# What you are asked to do
Starting at the line that contains "Viewport: 999px width, 671px" and ending at the line that contains "Task: Click the BIOS save chip icon in GPU-Z", the lines below are to be given again exactly, with nothing added.

[Items from a dataset]

++++++

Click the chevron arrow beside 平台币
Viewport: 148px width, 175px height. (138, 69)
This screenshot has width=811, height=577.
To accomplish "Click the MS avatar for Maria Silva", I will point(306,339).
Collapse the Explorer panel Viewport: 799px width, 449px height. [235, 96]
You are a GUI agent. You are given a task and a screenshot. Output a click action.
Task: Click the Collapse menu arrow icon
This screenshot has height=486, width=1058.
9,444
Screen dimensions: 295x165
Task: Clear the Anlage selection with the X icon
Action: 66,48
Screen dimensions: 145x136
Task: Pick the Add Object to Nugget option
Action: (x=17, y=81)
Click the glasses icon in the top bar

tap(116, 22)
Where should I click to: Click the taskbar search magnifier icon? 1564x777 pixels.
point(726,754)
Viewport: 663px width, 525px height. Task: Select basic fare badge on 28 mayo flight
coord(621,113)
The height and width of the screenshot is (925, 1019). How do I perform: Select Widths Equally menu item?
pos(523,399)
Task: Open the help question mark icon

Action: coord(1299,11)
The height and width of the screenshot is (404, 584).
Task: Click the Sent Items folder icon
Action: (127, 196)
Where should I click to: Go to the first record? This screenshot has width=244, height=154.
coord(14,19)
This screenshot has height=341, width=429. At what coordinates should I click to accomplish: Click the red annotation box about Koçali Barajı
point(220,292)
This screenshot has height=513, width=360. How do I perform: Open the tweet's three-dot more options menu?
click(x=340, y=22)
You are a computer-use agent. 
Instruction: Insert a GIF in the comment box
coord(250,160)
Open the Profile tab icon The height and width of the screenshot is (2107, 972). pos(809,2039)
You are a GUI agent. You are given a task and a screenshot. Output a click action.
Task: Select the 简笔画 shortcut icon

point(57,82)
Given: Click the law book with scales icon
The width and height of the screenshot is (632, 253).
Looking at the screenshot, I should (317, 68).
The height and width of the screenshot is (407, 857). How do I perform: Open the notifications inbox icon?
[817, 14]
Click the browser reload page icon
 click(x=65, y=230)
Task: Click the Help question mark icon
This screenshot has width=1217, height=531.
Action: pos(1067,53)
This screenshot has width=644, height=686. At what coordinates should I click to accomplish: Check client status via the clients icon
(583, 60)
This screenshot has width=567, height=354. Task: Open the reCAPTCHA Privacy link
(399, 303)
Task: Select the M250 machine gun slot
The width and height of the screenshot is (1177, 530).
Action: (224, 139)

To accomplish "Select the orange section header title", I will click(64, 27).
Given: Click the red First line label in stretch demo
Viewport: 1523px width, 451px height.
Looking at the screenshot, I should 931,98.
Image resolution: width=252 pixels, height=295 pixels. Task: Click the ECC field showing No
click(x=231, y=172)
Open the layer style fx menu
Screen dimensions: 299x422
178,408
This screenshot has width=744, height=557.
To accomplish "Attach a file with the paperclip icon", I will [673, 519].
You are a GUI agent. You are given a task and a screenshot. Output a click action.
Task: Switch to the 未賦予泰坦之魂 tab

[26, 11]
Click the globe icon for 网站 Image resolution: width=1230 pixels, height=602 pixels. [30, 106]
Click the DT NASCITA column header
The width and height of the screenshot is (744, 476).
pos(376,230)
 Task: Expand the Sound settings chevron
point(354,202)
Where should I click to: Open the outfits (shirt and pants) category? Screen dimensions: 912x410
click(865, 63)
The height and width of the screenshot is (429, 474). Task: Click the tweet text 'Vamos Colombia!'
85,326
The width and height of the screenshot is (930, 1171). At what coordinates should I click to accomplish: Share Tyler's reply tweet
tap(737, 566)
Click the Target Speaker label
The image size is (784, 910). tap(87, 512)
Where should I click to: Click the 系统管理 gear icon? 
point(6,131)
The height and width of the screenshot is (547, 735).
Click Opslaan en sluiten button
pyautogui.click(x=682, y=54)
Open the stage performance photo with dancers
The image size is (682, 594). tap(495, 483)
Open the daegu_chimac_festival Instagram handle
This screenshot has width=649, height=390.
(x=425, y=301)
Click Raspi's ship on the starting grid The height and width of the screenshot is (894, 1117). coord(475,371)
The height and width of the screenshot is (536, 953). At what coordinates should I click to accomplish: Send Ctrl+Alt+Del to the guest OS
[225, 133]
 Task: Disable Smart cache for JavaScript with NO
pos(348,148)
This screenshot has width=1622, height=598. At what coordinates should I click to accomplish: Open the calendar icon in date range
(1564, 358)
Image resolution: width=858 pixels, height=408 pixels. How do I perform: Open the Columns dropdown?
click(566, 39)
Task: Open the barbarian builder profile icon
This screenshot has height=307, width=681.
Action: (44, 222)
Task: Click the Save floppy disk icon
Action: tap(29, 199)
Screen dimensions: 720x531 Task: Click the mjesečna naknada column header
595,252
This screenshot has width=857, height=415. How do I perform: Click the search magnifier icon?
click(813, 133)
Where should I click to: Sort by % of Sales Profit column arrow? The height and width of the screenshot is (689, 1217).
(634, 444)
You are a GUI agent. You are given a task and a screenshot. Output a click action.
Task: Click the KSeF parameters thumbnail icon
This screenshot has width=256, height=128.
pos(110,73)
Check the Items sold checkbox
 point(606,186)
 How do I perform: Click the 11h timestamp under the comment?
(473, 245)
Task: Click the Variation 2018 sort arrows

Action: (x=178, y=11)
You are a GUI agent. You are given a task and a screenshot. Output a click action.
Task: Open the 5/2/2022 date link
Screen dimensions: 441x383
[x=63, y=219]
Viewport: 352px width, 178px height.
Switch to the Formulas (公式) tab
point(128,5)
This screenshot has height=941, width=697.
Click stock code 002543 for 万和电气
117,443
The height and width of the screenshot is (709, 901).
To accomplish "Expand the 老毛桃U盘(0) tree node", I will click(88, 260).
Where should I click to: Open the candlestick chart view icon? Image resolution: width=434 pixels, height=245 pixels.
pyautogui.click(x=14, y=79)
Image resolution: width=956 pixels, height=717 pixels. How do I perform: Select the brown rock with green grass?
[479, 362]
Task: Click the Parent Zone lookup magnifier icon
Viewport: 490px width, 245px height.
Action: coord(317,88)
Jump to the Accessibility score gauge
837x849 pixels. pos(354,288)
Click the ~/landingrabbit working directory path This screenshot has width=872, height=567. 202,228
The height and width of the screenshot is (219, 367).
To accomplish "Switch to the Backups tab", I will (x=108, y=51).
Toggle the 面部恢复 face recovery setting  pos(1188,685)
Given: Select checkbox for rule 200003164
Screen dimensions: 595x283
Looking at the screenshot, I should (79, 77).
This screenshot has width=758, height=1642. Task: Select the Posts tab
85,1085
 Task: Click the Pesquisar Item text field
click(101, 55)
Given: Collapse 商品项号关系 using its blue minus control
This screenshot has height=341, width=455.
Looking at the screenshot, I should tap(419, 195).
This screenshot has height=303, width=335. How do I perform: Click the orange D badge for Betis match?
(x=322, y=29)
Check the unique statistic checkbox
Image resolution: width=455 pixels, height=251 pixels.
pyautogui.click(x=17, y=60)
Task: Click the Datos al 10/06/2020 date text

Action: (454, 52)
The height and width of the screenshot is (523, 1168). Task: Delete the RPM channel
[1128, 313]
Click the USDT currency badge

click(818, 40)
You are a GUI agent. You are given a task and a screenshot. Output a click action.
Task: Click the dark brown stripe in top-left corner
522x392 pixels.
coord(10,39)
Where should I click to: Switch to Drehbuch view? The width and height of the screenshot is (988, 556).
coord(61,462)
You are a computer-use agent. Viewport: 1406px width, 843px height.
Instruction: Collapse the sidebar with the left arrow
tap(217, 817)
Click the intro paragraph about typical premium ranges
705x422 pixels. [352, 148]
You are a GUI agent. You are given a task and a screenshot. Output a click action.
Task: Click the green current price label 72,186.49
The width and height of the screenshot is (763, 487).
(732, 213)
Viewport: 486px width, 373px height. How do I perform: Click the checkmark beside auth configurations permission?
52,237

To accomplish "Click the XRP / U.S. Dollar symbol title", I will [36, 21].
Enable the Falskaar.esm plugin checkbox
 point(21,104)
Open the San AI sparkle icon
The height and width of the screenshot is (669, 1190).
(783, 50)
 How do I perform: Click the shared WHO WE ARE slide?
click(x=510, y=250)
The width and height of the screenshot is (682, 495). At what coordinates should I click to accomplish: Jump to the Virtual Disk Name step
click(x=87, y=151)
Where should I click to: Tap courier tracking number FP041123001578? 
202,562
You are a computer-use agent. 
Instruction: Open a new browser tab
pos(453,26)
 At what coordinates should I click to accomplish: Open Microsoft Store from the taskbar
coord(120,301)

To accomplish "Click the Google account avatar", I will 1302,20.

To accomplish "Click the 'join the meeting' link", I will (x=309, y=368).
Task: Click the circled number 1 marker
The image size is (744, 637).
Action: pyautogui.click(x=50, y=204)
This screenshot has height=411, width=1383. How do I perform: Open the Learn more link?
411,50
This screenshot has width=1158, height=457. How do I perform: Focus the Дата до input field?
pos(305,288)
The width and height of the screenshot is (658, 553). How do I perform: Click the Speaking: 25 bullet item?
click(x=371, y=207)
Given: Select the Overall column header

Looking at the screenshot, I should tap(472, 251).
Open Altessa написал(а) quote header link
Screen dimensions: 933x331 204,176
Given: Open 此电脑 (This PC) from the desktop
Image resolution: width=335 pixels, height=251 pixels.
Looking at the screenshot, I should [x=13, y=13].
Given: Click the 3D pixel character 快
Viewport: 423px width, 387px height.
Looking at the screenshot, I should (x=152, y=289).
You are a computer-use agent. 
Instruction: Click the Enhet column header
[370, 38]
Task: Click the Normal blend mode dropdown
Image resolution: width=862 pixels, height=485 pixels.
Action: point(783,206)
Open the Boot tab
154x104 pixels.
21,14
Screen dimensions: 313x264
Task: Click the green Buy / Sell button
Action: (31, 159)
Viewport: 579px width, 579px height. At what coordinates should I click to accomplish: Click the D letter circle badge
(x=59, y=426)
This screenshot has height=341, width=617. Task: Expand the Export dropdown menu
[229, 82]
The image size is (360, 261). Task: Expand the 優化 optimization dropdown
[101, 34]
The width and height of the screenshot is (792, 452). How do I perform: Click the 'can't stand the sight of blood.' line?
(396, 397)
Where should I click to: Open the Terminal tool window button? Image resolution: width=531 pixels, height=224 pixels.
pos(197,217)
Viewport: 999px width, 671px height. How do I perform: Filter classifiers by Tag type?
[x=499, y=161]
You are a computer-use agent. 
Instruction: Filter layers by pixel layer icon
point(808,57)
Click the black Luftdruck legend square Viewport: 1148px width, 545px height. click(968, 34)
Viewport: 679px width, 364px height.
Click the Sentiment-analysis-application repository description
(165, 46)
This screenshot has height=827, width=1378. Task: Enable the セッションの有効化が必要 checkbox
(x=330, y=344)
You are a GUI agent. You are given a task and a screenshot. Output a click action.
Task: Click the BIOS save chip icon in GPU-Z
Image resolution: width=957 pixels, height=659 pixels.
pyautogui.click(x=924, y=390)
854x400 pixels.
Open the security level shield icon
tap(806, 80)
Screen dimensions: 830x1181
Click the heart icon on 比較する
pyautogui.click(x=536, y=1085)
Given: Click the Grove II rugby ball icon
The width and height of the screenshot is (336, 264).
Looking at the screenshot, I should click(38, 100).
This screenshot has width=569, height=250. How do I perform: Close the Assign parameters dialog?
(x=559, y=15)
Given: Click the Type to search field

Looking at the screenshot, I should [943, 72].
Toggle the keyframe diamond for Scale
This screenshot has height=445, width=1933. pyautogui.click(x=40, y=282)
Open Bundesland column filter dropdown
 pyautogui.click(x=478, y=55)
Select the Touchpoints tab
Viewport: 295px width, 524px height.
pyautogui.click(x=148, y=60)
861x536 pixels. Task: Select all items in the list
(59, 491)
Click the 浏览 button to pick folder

++++++

# Written response
Viewport: 999px width, 671px height. How do I perform: Filter classifiers by Tag type?
[x=499, y=161]
You are a computer-use agent. 
Instruction: Filter layers by pixel layer icon
point(808,57)
Click the black Luftdruck legend square Viewport: 1148px width, 545px height. click(968, 34)
Viewport: 679px width, 364px height.
Click the Sentiment-analysis-application repository description
(165, 46)
This screenshot has height=827, width=1378. Task: Enable the セッションの有効化が必要 checkbox
(x=330, y=344)
You are a GUI agent. You are given a task and a screenshot. Output a click action.
Task: Click the BIOS save chip icon in GPU-Z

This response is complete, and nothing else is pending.